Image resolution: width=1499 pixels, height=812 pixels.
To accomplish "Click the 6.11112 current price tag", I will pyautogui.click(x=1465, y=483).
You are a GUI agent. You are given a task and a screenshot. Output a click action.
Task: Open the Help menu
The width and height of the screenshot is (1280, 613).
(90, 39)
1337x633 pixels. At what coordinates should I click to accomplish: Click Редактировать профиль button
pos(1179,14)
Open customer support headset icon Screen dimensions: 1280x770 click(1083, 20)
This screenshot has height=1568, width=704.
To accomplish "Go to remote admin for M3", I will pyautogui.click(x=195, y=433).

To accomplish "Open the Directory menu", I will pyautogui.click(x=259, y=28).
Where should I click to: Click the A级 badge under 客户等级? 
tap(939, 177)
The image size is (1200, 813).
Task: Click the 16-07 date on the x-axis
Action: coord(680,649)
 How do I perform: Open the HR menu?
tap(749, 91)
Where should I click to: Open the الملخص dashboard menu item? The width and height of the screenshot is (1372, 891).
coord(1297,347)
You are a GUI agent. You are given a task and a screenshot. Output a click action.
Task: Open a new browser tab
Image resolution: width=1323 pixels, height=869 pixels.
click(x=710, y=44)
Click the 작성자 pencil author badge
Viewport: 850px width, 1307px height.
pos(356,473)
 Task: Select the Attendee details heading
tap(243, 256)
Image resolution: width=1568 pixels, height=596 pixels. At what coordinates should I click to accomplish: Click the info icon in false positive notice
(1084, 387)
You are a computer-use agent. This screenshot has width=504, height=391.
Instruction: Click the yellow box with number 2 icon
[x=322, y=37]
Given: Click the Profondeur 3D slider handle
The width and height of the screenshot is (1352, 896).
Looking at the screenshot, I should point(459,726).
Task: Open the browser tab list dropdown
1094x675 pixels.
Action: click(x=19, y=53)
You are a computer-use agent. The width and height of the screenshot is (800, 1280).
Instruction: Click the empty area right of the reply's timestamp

....

Task description:
Return, word for word, every line from the line with "Image resolution: width=1568" to the final line of the data.

Solved problem:
Image resolution: width=1568 pixels, height=596 pixels. At what coordinates should I click to accomplish: Click the info icon in false positive notice
(1084, 387)
You are a computer-use agent. This screenshot has width=504, height=391.
Instruction: Click the yellow box with number 2 icon
[x=322, y=37]
Given: Click the Profondeur 3D slider handle
The width and height of the screenshot is (1352, 896).
Looking at the screenshot, I should point(459,726).
Task: Open the browser tab list dropdown
1094x675 pixels.
Action: click(x=19, y=53)
You are a computer-use agent. The width and height of the screenshot is (800, 1280).
Instruction: Click the empty area right of the reply's timestamp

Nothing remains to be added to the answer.